Desire is all about delay.
The anticipation, the angst, the longing all cascading towards a moment of passion.
It’s a difficult trick to pull off in the world of cinema, but Céline Sciamma’s “Portrait of a Lady on Fire” builds from embers into a raging inferno of emotion in one of the best romance films in ten years.
The French filmmaker progresses from a trilogy of coming-of-age features into the world of adulthood with a pitch perfect examination of nuanced affection that turns to admiration that begets passionate lust with a daring contemporary feel to a period love story.
Set on an isolated island in Brittany in the end of the eighteenth century, Sciamma’s fourth feature follows Marianne, a young artist commissioned to paint a wedding portrait of a woman without her knowledge.
Key to the success of “Portrait” is the relationship between model and artist, an examination of the soul that Sciamma deciphers as much as a mirror of self-reflection as a keen eye peering into the world of another.
The film lives and dies on the performances of its two leads and Noémie Merlant brings an effortless earnestness to Marianne that pairs perfectly with Adéle Haenel’s quiet intensity as Héloïse.
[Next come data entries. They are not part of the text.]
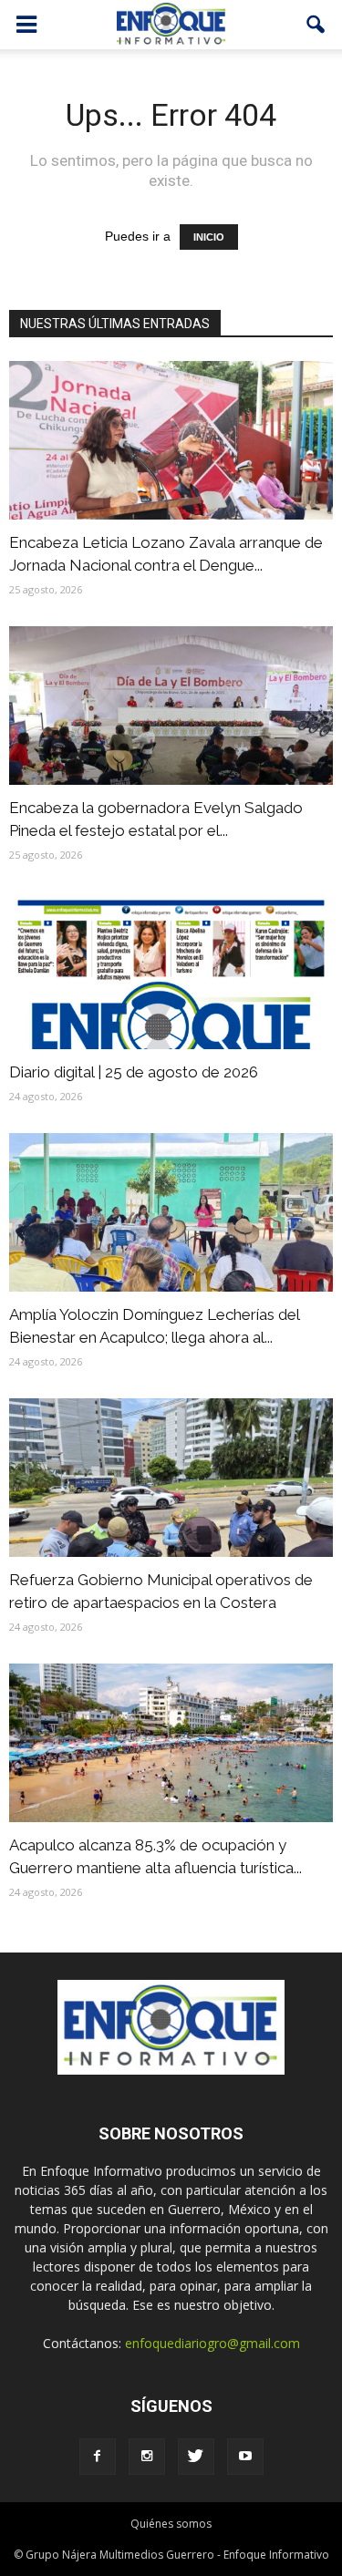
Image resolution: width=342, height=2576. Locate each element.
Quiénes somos (171, 2523)
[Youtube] (245, 2456)
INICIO (208, 237)
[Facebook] (97, 2456)
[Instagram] (147, 2456)
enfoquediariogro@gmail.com (212, 2343)
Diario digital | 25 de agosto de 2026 (133, 1072)
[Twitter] (196, 2456)
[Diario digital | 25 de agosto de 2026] (171, 970)
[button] (316, 24)
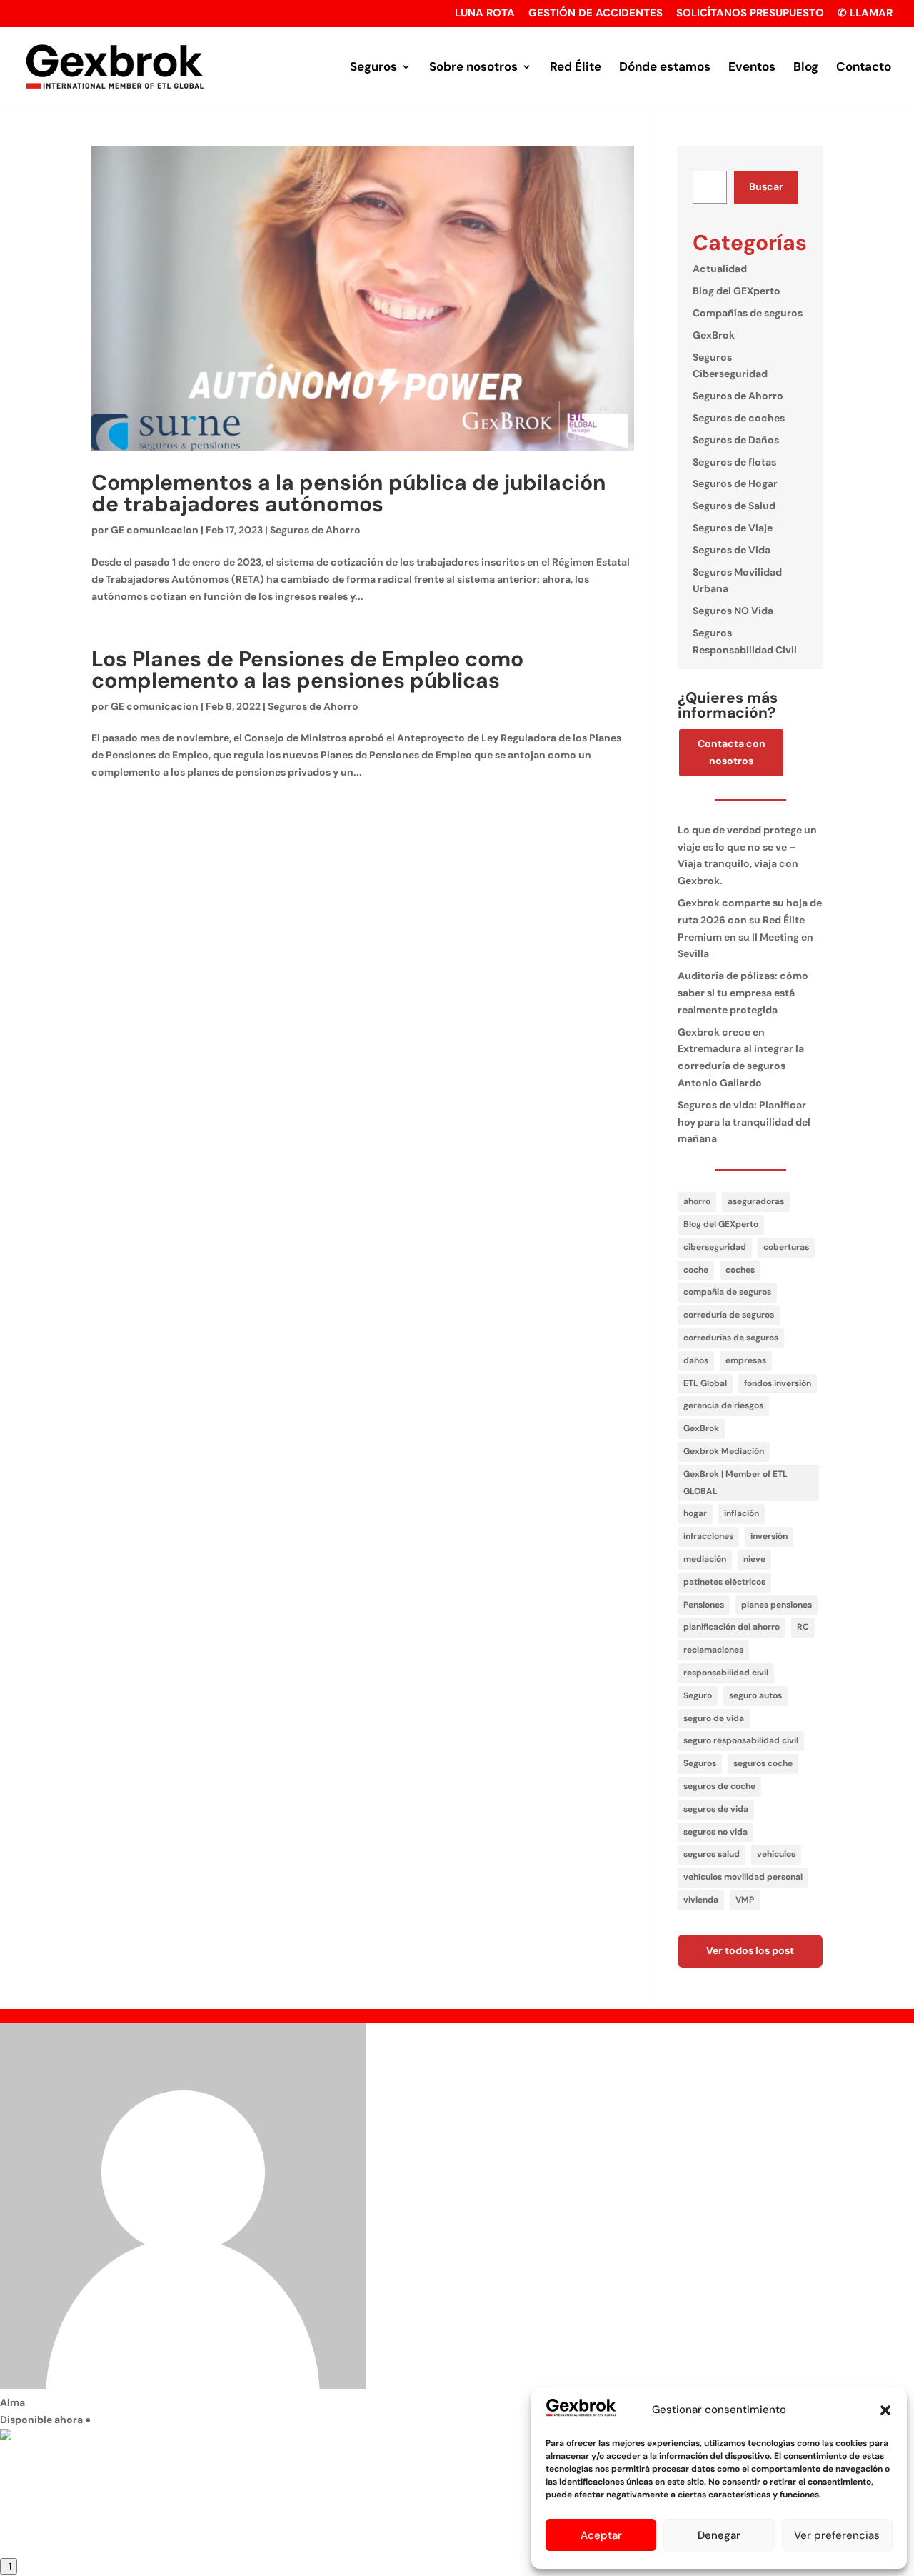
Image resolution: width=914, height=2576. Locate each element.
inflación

Each moment in the film feels genuinely considered, not by the actresses portraying the characters, but by Marianne and Héloïse themselves.
Dialogue in a script can provide the context for someone being unable to say what they feel, but the right amount of hesitation or inflection in a voice can be just as breathtaking. Merlant and Haenel are masterful at pulling at the seams of Sciamma’s screenplay and digging beneath the surface of the script in a richly intimate, physical way that smolders in intensity without the two ever touching.
Framed together in a single shot along the cliffs of Brittany, the pair challenge each other with inquisitive, stolen glances that flicker like embers off the screen. “Portrait” captures intimacy as it grows and changes better than any romance film in a decade and the collaboration between actresses and filmmaker shimmers as viewers fall in love with Héloïse, then Marianne, and then both of them together and apart.
Their dynamic chemistry is offset slightly by the presence of a third major character in an otherwise sparsely cast film.
Typically in a film like this, Luàna Bajrami’s Sophie would be a distracting interloper character that pulls audiences away from the primary romance. But Bajrami matches both leads in quiet intensity with a stoic, yet emotional turn that enriches the world of the film and accentuates the progression of Marianne and Héloïse’s relationship.
Sciamma expertly crafts art into the visual style of “Portrait,” building a world of undeniable cinematic moments that often feel like paintings stacked on top of one another to build a story.
So much of this artistry comes through in how the audience is introduced to Héloïse through Marianne’s lens as Sciamma takes viewers on an elaborate examination of Haenel, her hair, her earlobes, her piercing eyes. Every detail that Marianne paints into existence on canvas is masterfully imprinted into the hearts of engaged audience members with careful precision and expert cinematography from Claire Mathon.
The romance of the film comes not just from the brilliant chemistry Merlant and Haenel share on screen, but in the way it is portrayed through the camera lens with longing, lingering shots mixed with stolen glances that push the audience into the middle of a forbidden love affair.
The best French film in many years, “Portrait of a Lady on Fire” was eligible for awards season acclaim, usually playing as a de facto runner up to eventual Oscar Best Picture winner “Parasite” in international feature categories. Astoundingly, the French film community chose not to submit “Portrait” for major Academy Award consideration, opting for the political crime drama “Les Misérables,” which recently took home the country’s top film prize.
Emotionally stirring and wonderfully subdued, “Portrait of a Lady on Fire” is a daring and expressive film that dazzles in its simplicity and feels of the moment in spite of its period setting.
Sciamma’s film is a must for cinephiles willing to overcome the one-inch tall barrier of subtitles and a thought-provoking drama that lingers long after the credits roll.